Target Audience: Developers, Architects, UX, Product Owners
Prerequisites: No specific prerequisites
Level: Advanced
Extended Abstract
"It's just semantics." How many conversations about philosophy, politics and programming are derailed by this thought-stopping comment?
Semantics is all about meaning. If there is one thing we struggle with and need to get better at, it is the search for and clarification of meaning. The world in which a software system lives is filled with meaning. The structure, concepts and names that inform the code, its changes and the mental models held by developers are expressions of meaning. The very act of development is an exercise in meaning — it's discovery, its formulation, its communication.
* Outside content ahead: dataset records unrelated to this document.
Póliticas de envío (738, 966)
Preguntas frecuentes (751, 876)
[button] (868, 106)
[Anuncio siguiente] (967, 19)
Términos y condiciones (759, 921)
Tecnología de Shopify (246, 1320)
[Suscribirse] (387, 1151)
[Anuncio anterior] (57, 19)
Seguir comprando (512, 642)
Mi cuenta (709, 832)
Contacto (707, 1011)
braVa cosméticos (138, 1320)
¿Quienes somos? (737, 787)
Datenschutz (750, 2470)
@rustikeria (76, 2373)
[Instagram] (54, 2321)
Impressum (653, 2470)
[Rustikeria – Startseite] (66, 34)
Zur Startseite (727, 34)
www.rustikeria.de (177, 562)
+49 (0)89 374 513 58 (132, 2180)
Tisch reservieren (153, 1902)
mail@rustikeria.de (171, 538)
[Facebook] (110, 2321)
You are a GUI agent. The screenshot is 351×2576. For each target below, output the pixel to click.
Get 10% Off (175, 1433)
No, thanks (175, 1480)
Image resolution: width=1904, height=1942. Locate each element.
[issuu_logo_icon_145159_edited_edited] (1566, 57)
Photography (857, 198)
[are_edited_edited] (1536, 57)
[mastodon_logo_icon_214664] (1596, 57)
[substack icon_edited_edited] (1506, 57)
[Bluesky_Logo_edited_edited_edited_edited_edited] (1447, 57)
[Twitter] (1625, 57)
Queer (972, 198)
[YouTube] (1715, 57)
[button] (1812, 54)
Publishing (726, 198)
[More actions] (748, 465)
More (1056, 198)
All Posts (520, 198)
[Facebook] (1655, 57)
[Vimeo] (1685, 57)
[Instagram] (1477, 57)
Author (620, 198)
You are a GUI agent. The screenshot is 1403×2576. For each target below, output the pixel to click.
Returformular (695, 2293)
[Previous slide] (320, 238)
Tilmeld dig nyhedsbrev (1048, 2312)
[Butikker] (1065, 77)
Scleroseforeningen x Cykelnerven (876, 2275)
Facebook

Paradigms, processes and practices are anchored in different ways of thinking about and arriving at meaning.
But just because we are immersed in concepts of meaning from an early age, and just because the daily work of software development is about wrangling meaning, and just because it's just semantics, that doesn't mean we're necessarily good at it. It takes effort and insight. Let's talk about what we mean.
Kevlin Henney is an independent consultant, speaker, writer and trainer. His development interests are in programming, practice and people. He is co-author of two volumes in the ”Pattern-Oriented Software Architecture” series, and editor and contributor for multiple books in the ”97 Things” series. He lives in Bristol and online.